Una, la más importante, es la existencia de una masa de separatistas –dejadme utilizar el clásico por un día– que no tiene comparación con nada que hubiera existido antes en los Països Catalans. Y son habas contadas. Esta masa, de la que seguramente usted, lector, y yo mismo formamos parte, no existía en 1978, evidentemente. Pero tampoco existía en 1931 de Francesc Macià, cuando ERC era más federalista que independentista. Y no hablo tan sólo en términos políticos, sino sentimentales, que son mucho más duros y eficaces todavía. Hablo de esta parte de la población catalana que se ha convertido en rotundamente antiespañola, visceralmente antiespañola e inasimilable. Hablo de tanta gente que está sentimentalmente y de forma definitiva en guerra con todo lo que España significa. Y que, si bien puede estar confusa, fatigada o desorientada, cabreada incluso, ya no dará marcha atrás, ya no podrán recuperarla los españoles
Y lo otro que nos hace diferentes es precisamente eso que vivimos estos días: la hecatombe institucional española, el colapso. En 1931 o 1975 el separatismo intelectual era muy minoritario, pero, para que ocurriera lo que ocurrió, también influyó mucho el hecho de que, en ambos casos, manejar el catalanismo de la mano de uno de los dos bandos españoles significaba mejoras inmediatas en la vida diaria: la república en un caso, la salida más o menos suave de la dictadura en el otro. Pero ahora no. Ahora España no puede presentar ningún aliciente creíble o coherente para convencernos de que es importante ayudar a una de las dos Españas a imponerse a la otra.

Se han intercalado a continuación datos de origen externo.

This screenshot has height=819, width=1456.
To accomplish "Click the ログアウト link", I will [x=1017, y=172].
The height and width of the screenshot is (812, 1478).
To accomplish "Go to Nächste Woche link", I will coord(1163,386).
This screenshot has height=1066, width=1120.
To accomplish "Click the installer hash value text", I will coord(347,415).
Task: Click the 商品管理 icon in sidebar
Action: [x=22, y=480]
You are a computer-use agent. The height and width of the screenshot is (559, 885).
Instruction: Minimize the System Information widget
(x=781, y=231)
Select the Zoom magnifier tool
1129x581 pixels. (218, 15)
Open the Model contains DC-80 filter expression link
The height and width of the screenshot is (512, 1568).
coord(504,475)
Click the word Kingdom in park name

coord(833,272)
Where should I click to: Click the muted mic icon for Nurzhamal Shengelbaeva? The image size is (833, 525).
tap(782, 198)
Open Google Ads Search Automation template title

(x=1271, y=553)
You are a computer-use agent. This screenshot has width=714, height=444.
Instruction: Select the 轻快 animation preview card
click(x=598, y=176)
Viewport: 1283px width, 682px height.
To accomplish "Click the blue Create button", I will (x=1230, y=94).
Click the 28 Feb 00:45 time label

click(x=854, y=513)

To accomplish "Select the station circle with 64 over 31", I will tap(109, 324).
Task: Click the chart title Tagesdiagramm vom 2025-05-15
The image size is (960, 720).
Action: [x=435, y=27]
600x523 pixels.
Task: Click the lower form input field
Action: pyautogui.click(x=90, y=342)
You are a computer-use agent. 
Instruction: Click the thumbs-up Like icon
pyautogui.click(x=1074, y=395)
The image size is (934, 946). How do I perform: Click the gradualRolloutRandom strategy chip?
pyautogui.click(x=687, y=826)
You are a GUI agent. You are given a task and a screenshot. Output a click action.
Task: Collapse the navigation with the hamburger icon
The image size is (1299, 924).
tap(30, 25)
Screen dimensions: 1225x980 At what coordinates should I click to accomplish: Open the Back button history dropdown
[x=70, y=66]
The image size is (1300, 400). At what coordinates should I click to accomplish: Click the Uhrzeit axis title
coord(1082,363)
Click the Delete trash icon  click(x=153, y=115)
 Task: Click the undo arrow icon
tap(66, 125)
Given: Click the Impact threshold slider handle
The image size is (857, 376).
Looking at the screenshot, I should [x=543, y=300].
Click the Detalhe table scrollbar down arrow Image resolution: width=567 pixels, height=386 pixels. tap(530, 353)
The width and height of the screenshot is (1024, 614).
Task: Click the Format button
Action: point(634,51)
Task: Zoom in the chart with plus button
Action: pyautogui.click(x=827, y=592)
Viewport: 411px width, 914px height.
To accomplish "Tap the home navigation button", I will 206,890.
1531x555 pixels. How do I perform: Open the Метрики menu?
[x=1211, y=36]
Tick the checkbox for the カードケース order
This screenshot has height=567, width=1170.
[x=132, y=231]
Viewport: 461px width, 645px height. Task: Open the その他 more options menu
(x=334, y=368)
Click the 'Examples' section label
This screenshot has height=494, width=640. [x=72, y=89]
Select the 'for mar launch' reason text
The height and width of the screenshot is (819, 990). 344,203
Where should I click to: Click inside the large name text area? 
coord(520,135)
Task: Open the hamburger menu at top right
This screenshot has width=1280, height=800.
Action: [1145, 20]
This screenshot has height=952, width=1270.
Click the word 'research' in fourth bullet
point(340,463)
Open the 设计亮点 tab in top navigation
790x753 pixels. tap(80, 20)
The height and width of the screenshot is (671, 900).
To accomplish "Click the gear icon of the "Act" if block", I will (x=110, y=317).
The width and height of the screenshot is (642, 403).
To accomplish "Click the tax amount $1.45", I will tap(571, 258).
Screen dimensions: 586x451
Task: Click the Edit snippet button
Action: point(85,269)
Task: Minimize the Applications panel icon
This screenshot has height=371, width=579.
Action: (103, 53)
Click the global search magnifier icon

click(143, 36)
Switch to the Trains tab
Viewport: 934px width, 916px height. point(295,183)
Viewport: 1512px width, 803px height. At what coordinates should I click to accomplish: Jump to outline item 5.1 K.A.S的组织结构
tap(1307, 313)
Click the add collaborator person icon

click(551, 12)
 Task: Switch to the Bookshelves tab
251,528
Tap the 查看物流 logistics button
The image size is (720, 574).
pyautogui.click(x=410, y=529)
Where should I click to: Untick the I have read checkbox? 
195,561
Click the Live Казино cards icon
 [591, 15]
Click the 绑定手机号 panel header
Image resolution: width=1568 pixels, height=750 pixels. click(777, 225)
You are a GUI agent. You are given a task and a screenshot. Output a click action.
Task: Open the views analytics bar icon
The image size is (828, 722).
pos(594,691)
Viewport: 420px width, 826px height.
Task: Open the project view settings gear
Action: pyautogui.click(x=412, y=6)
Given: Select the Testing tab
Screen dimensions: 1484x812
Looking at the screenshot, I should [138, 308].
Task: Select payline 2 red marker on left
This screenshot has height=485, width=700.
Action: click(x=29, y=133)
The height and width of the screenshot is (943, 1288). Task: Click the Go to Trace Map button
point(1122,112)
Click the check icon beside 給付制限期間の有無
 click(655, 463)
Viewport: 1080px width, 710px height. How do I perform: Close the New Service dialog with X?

Y sí, ya lo sé y es verdad que quienes se van del independentismo apelan y apelarán todavía a la vieja cantinela de siempre, a todo lo que debemos ayudar los buenos españoles contra los españoles malos, como si los buenos en cuestión no fueran tan malos como los malos. Seguramente, tal y como van las cosas, esta palabrería es inevitable, pero constate que hoy ya cae sin hacer ningún efecto sobre mucha, muchísima gente. Y ponga sólo de ejemplo esta encuesta que publicamos hoy, en la que varias personalidades del independentismo opinan sobre qué hacer a raíz de lo que ocurre en Madrid: el escepticismo sobre el hecho de que para nosotros tenga ningún interés dar apoyo a nadie es mayoritario.
Lo he dicho antes y quiero insistir en ello: la debilidad de los catalanes ha estado históricamente en el pensamiento. Y por eso hoy es tan importante ganar sobre todo el combate intelectual. Sólo si pensamos como una nación podemos actuar como una nación. Que es lo que veo con mis ojos que hace más gente que nunca en la historia –sean donde estén nuestros políticos torpes.